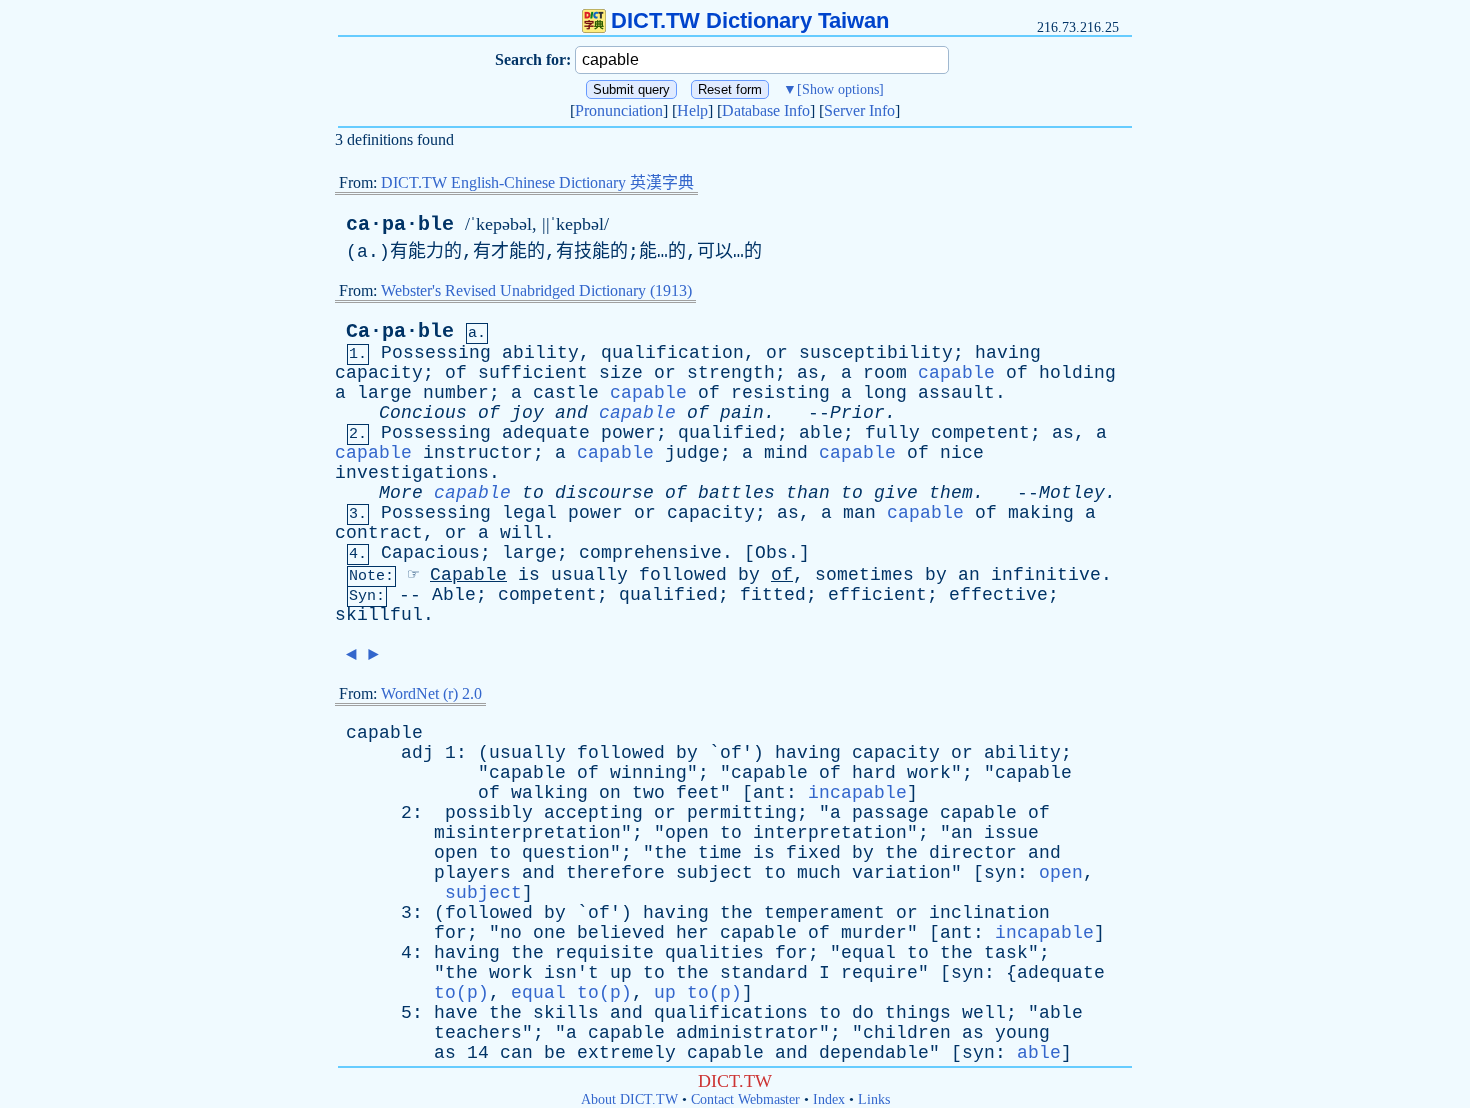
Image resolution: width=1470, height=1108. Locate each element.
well (984, 1013)
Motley (1072, 493)
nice (962, 453)
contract (379, 533)
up (621, 973)
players (472, 873)
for (450, 933)
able (821, 433)
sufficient (533, 373)
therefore (615, 873)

■ ■ ■ ■ ■

What is expected
Only one span is to be repeated: the line with "nice (962, 453)" through the final line of the entries above, word for word.

Response area
nice (962, 453)
contract (379, 533)
up (621, 973)
players (472, 873)
for (450, 933)
able (821, 433)
sufficient (533, 373)
therefore (615, 873)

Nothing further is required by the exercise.